#### Consignes et exigences:
Modifiez les entrées ci-dessous en remplaçant partout « callout label » par « reference label », sans rien changer d'autre.

#### Entrées fournies:
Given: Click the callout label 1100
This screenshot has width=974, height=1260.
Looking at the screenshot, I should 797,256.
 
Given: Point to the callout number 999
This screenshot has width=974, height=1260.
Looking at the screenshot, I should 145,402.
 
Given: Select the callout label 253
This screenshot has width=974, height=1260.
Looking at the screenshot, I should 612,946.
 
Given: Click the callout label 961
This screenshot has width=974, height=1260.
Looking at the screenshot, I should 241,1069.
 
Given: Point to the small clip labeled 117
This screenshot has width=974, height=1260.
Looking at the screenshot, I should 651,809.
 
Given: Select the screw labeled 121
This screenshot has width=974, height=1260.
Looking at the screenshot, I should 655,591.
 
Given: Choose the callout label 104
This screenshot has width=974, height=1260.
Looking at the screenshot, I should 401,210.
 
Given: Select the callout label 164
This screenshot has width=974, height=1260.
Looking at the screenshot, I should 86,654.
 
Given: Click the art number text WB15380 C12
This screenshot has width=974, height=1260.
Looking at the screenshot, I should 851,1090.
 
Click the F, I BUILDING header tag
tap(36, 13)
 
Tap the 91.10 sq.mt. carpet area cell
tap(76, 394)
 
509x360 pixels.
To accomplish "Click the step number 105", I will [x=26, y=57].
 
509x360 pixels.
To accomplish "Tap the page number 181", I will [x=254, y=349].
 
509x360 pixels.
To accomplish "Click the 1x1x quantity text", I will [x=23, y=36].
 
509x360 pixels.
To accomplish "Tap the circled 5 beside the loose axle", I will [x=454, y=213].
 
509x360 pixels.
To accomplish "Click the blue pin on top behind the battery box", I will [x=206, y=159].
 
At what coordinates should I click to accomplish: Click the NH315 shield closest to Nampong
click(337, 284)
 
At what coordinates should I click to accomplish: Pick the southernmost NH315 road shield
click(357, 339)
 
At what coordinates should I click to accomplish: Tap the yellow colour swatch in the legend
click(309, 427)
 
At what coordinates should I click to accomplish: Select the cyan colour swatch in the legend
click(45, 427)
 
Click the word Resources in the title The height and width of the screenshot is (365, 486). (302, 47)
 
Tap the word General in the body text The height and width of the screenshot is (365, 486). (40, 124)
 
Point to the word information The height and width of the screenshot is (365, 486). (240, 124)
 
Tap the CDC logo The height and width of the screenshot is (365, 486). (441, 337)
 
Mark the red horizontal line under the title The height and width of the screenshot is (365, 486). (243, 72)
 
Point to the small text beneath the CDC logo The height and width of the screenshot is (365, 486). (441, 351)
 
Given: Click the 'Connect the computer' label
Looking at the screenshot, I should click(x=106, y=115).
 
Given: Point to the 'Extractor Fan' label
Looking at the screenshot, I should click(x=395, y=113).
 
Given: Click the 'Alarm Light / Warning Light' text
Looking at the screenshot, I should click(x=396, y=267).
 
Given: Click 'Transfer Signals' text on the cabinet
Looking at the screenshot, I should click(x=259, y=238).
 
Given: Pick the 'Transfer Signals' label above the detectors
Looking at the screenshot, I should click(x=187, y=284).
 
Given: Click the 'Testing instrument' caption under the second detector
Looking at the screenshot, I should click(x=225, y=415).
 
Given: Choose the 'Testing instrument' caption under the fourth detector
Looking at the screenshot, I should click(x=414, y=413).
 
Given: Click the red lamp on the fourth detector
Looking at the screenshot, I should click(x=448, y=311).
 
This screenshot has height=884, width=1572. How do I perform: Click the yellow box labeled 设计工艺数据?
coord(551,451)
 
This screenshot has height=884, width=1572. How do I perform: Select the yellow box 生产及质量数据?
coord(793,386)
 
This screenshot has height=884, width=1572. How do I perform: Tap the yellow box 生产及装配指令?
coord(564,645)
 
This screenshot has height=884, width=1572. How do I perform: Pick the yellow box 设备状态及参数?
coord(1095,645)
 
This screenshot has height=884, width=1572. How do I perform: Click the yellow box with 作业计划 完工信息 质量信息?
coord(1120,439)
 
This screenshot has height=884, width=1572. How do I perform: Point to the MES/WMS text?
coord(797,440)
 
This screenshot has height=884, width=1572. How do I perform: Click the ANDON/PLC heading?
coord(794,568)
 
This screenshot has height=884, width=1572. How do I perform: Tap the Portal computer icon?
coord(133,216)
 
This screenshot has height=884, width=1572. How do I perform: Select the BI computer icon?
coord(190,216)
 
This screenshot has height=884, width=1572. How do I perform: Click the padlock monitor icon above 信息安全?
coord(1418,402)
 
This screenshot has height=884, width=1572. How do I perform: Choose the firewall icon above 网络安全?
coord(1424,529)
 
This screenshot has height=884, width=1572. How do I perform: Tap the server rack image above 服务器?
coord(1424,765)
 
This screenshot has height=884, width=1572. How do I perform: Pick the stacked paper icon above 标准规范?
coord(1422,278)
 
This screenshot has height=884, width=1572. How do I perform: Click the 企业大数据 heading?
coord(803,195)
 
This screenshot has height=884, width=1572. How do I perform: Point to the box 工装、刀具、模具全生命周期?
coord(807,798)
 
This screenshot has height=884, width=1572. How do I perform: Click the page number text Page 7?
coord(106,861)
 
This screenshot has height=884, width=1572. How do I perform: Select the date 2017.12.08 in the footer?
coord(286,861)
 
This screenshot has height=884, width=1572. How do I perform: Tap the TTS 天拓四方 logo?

#### Réponse demandée:
Given: Click the reference label 1100
This screenshot has width=974, height=1260.
Looking at the screenshot, I should 797,256.
 
Given: Point to the callout number 999
This screenshot has width=974, height=1260.
Looking at the screenshot, I should 145,402.
 
Given: Select the reference label 253
This screenshot has width=974, height=1260.
Looking at the screenshot, I should 612,946.
 
Given: Click the reference label 961
This screenshot has width=974, height=1260.
Looking at the screenshot, I should 241,1069.
 
Given: Point to the small clip labeled 117
This screenshot has width=974, height=1260.
Looking at the screenshot, I should 651,809.
 
Given: Select the screw labeled 121
This screenshot has width=974, height=1260.
Looking at the screenshot, I should 655,591.
 
Given: Choose the reference label 104
This screenshot has width=974, height=1260.
Looking at the screenshot, I should 401,210.
 
Given: Select the reference label 164
This screenshot has width=974, height=1260.
Looking at the screenshot, I should 86,654.
 
Given: Click the art number text WB15380 C12
This screenshot has width=974, height=1260.
Looking at the screenshot, I should 851,1090.
 
Click the F, I BUILDING header tag
tap(36, 13)
 
Tap the 91.10 sq.mt. carpet area cell
tap(76, 394)
 
509x360 pixels.
To accomplish "Click the step number 105", I will [x=26, y=57].
 
509x360 pixels.
To accomplish "Tap the page number 181", I will [x=254, y=349].
 
509x360 pixels.
To accomplish "Click the 1x1x quantity text", I will [x=23, y=36].
 
509x360 pixels.
To accomplish "Tap the circled 5 beside the loose axle", I will [x=454, y=213].
 
509x360 pixels.
To accomplish "Click the blue pin on top behind the battery box", I will [x=206, y=159].
 
At what coordinates should I click to accomplish: Click the NH315 shield closest to Nampong
click(337, 284)
 
At what coordinates should I click to accomplish: Pick the southernmost NH315 road shield
click(357, 339)
 
At what coordinates should I click to accomplish: Tap the yellow colour swatch in the legend
click(309, 427)
 
At what coordinates should I click to accomplish: Select the cyan colour swatch in the legend
click(45, 427)
 
Click the word Resources in the title The height and width of the screenshot is (365, 486). (302, 47)
 
Tap the word General in the body text The height and width of the screenshot is (365, 486). (40, 124)
 
Point to the word information The height and width of the screenshot is (365, 486). (240, 124)
 
Tap the CDC logo The height and width of the screenshot is (365, 486). (441, 337)
 
Mark the red horizontal line under the title The height and width of the screenshot is (365, 486). (243, 72)
 
Point to the small text beneath the CDC logo The height and width of the screenshot is (365, 486). (441, 351)
 
Given: Click the 'Connect the computer' label
Looking at the screenshot, I should click(x=106, y=115).
 
Given: Point to the 'Extractor Fan' label
Looking at the screenshot, I should click(x=395, y=113).
 
Given: Click the 'Alarm Light / Warning Light' text
Looking at the screenshot, I should click(x=396, y=267).
 
Given: Click 'Transfer Signals' text on the cabinet
Looking at the screenshot, I should click(x=259, y=238).
 
Given: Pick the 'Transfer Signals' label above the detectors
Looking at the screenshot, I should click(x=187, y=284).
 
Given: Click the 'Testing instrument' caption under the second detector
Looking at the screenshot, I should click(x=225, y=415).
 
Given: Choose the 'Testing instrument' caption under the fourth detector
Looking at the screenshot, I should click(x=414, y=413).
 
Given: Click the red lamp on the fourth detector
Looking at the screenshot, I should click(x=448, y=311).
 
This screenshot has height=884, width=1572. How do I perform: Click the yellow box labeled 设计工艺数据?
coord(551,451)
 
This screenshot has height=884, width=1572. How do I perform: Select the yellow box 生产及质量数据?
coord(793,386)
 
This screenshot has height=884, width=1572. How do I perform: Tap the yellow box 生产及装配指令?
coord(564,645)
 
This screenshot has height=884, width=1572. How do I perform: Pick the yellow box 设备状态及参数?
coord(1095,645)
 
This screenshot has height=884, width=1572. How do I perform: Click the yellow box with 作业计划 完工信息 质量信息?
coord(1120,439)
 
This screenshot has height=884, width=1572. How do I perform: Point to the MES/WMS text?
coord(797,440)
 
This screenshot has height=884, width=1572. How do I perform: Click the ANDON/PLC heading?
coord(794,568)
 
This screenshot has height=884, width=1572. How do I perform: Tap the Portal computer icon?
coord(133,216)
 
This screenshot has height=884, width=1572. How do I perform: Select the BI computer icon?
coord(190,216)
 
This screenshot has height=884, width=1572. How do I perform: Click the padlock monitor icon above 信息安全?
coord(1418,402)
 
This screenshot has height=884, width=1572. How do I perform: Choose the firewall icon above 网络安全?
coord(1424,529)
 
This screenshot has height=884, width=1572. How do I perform: Tap the server rack image above 服务器?
coord(1424,765)
 
This screenshot has height=884, width=1572. How do I perform: Pick the stacked paper icon above 标准规范?
coord(1422,278)
 
This screenshot has height=884, width=1572. How do I perform: Click the 企业大数据 heading?
coord(803,195)
 
This screenshot has height=884, width=1572. How do I perform: Point to the box 工装、刀具、模具全生命周期?
coord(807,798)
 
This screenshot has height=884, width=1572. How do I perform: Click the page number text Page 7?
coord(106,861)
 
This screenshot has height=884, width=1572. How do I perform: Select the date 2017.12.08 in the footer?
coord(286,861)
 
This screenshot has height=884, width=1572. How do I perform: Tap the TTS 天拓四方 logo?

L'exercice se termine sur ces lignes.